Stated exercise >>
Duplicate the records below character for character, beginning at the first line and continuing through the line that contains "(x=127, y=142)".

[Saved data entries]
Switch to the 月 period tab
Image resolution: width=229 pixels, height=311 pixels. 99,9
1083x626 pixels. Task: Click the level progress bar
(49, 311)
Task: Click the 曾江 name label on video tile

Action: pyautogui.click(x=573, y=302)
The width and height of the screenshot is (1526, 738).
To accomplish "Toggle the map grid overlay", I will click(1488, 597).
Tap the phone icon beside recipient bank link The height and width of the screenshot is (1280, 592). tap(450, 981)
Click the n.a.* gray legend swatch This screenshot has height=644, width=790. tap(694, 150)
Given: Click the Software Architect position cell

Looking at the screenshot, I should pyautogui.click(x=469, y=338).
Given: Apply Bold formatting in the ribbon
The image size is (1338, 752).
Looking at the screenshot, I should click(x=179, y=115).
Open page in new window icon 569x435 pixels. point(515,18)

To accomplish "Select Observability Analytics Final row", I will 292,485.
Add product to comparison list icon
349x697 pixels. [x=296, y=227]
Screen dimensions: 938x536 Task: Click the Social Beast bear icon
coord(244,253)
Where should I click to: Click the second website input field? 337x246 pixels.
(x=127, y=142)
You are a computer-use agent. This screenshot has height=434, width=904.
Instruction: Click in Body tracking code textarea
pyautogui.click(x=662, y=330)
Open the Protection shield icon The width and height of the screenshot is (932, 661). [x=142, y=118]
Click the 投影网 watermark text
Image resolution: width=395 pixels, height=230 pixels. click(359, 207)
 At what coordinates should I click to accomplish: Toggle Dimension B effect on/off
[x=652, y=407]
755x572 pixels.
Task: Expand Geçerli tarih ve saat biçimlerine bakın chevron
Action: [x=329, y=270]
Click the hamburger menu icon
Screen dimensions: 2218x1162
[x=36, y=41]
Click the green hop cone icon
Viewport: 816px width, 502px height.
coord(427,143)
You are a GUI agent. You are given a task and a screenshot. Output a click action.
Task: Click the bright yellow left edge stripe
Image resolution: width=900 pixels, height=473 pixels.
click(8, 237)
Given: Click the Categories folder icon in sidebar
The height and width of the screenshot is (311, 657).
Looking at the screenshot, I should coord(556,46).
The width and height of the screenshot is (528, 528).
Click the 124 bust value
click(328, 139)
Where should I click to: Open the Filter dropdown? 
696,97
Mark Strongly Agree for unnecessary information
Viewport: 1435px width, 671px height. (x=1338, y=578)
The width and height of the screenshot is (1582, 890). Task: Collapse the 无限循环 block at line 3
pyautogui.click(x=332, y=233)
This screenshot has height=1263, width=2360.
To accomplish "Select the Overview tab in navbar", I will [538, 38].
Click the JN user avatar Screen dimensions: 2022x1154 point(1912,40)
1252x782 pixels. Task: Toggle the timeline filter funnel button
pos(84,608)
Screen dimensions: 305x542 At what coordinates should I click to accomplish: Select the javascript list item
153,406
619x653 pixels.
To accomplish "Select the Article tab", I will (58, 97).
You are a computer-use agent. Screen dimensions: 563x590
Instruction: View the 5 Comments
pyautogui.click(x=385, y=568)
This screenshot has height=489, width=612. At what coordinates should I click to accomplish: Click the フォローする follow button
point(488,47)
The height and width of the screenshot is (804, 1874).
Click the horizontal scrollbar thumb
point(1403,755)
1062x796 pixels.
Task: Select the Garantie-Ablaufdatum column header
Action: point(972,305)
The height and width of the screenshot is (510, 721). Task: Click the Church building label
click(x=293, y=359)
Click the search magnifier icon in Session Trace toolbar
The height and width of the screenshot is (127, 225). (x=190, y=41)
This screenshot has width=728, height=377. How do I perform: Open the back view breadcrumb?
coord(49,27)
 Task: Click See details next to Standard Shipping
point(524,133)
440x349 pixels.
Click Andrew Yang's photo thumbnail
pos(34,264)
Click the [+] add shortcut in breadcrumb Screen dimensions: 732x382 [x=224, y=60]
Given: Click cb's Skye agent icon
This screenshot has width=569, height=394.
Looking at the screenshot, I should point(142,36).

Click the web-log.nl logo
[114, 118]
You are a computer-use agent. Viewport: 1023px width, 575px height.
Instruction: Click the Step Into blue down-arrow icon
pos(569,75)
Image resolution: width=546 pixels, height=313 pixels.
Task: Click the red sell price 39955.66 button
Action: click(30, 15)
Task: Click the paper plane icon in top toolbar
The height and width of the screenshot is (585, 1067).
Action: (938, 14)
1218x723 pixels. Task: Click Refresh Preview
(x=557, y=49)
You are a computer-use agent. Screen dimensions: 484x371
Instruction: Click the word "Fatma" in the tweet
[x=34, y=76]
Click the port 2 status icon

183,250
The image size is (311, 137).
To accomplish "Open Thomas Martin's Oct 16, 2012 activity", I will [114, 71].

Problem solution >>
Switch to the 月 period tab
Image resolution: width=229 pixels, height=311 pixels. 99,9
1083x626 pixels. Task: Click the level progress bar
(49, 311)
Task: Click the 曾江 name label on video tile

Action: pyautogui.click(x=573, y=302)
The width and height of the screenshot is (1526, 738).
To accomplish "Toggle the map grid overlay", I will click(1488, 597).
Tap the phone icon beside recipient bank link The height and width of the screenshot is (1280, 592). tap(450, 981)
Click the n.a.* gray legend swatch This screenshot has height=644, width=790. tap(694, 150)
Given: Click the Software Architect position cell

Looking at the screenshot, I should pyautogui.click(x=469, y=338).
Given: Apply Bold formatting in the ribbon
The image size is (1338, 752).
Looking at the screenshot, I should click(x=179, y=115).
Open page in new window icon 569x435 pixels. point(515,18)

To accomplish "Select Observability Analytics Final row", I will 292,485.
Add product to comparison list icon
349x697 pixels. [x=296, y=227]
Screen dimensions: 938x536 Task: Click the Social Beast bear icon
coord(244,253)
Where should I click to: Click the second website input field? 337x246 pixels.
(x=127, y=142)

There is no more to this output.